Configuration of RTUs
The RTU is another computer that stands out in smart grids when it comes to handling, linking and retransmitting data.
The RTU uses protocols such as IEC 60870-5-101 and 104, Modbus or DNP 3.0, and is making increasing use of Ethernet and TCP/IP. Manufacturers of these devices are developing new security classifications in accordance with the NERC CIP and IEEE 1686 standards. Below we will discuss the default configuration settings for an electric substation:
- Authorisation system: A system based on roles (RBAC – Role Based Access Control). A minimum of 4 roles (deployer, configurator, Admin and operator). The role system varies depending on the project.
- User access control: Configuration based on profiles with different privileges for accessing RTU services and resources. Required authentication and forced authorisation for each individual user account.
- Password complexity:
- Minimum password length: 8 characters
- Maximum password lifetime: varies depending on the project
- Use of alpha-numeric and special characters: Activated
- Uppercase/lowercase sensitivity: Activated
- HTTPS support: Acceptance of self-signed digital certificates, properly managed and implemented.
- VPN functionality: Optional function for remote management. Communication is between the RTU and the substation router (using IPSEC protocol). If authentication is configured it will use pre-shared passwords.
- Security event audits: At the local level they must at least contain the following events:
- Parameter change
- Configuration change
- Firmware updates
- Security alarms: The capacity to list a group of security events under unique alarms that are meaningful for the HMI. Activated
- System hardening: Depending on the project. Minimum privileges and minimum services policy: Only the required ports and services are opened. The rest are closed. Access is blocked by the authorisation system at the operating system level, depending on user account
As can be seen in the image below, 6% of the vulnerabilities are related to security and maintenance configuration and is also the only part which can be directly improved by the product consumer. The rest of the problems detected depend directly on the manufacturer.

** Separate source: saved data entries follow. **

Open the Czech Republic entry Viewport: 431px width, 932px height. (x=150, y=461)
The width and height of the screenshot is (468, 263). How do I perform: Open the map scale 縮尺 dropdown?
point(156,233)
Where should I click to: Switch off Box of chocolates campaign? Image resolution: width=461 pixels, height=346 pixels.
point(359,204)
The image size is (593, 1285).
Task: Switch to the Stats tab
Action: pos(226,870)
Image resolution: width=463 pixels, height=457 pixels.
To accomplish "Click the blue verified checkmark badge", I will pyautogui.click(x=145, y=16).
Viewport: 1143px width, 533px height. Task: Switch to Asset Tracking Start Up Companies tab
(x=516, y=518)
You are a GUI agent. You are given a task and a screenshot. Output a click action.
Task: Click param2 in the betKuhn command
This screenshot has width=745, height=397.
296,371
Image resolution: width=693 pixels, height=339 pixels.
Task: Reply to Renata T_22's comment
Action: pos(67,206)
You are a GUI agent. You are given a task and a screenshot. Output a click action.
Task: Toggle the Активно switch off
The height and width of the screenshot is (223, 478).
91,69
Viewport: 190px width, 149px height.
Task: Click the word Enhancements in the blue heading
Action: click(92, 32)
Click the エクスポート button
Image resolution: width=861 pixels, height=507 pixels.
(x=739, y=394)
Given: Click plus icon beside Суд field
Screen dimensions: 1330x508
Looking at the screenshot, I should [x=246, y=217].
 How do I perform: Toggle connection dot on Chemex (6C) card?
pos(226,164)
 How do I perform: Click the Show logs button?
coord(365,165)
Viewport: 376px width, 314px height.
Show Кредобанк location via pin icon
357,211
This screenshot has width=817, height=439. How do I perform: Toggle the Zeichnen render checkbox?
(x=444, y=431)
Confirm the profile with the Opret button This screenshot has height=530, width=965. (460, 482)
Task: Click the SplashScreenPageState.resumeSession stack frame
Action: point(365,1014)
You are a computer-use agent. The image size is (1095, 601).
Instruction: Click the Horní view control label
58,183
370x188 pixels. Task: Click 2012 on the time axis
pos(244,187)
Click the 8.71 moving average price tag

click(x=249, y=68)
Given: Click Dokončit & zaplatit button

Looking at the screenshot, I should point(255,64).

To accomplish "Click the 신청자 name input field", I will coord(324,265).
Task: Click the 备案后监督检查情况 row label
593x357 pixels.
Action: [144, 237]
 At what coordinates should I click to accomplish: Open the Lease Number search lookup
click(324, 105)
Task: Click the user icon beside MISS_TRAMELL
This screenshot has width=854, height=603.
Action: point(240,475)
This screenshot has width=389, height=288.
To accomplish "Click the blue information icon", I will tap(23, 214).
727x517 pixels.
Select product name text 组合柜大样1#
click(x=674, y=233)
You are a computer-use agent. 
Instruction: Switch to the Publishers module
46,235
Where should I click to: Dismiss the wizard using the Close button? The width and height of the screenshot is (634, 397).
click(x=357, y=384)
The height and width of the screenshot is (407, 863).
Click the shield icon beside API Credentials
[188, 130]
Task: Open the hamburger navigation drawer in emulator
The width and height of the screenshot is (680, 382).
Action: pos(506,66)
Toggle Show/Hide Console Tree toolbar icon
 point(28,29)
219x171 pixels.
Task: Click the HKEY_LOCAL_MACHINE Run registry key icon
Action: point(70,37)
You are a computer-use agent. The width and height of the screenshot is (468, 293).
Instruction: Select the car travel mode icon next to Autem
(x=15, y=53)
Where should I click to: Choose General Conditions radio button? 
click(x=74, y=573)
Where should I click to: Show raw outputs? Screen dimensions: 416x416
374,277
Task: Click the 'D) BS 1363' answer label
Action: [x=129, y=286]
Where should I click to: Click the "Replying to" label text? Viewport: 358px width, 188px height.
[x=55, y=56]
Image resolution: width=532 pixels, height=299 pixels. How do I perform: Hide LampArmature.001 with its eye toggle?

Once devices are configured it is a good practice to run a security test in order to optimise configuration and check whether the parameters established can support the required security levels. It is advisable to carry out tests on all of the computers that will be installed in the field, both individually as well as when they are functioning together. By taking this measure it is possible to minimise a part of the attacks on industrial control systems. However, it is especially possible to prevent those vulnerabilities which do not require a high level of technical expertise in order to be exploited such as insecure or default passwords, SSH trivial access, etc. According to ICS-CERT, the vulnerabilities found in industrial control systems can be broken down as seen in the image below:
- Vulnerabilities in industrial control systems -
There are some automated tools that can carry out security tests in order to verify configurations. One of the options is Nessus, which, by using a series of expressly designed plugins for control systems in the Bandolier Project, verifies whether device configuration is correct. The configuration templates have been developed with the help of manufacturers, vendors and consumers.
Using these automated tools to perform security analyses allows us to meet some of the requirements established in industrial standards, such as the NERC CIP-007 R8 standard which calls for an annual vulnerability analysis.
- Bandolier project functioning -
Checkpoints for security configurations
Generally speaking and based on the information discussed in this article, in the following table we can summarise the key points to be reviewed for smart grid computer configurations:
Security in a smart grid is an issue that all players involved (manufacturers, distributors and consumers) must be accountable for. All players must also take the appropriate measures to improve system protection.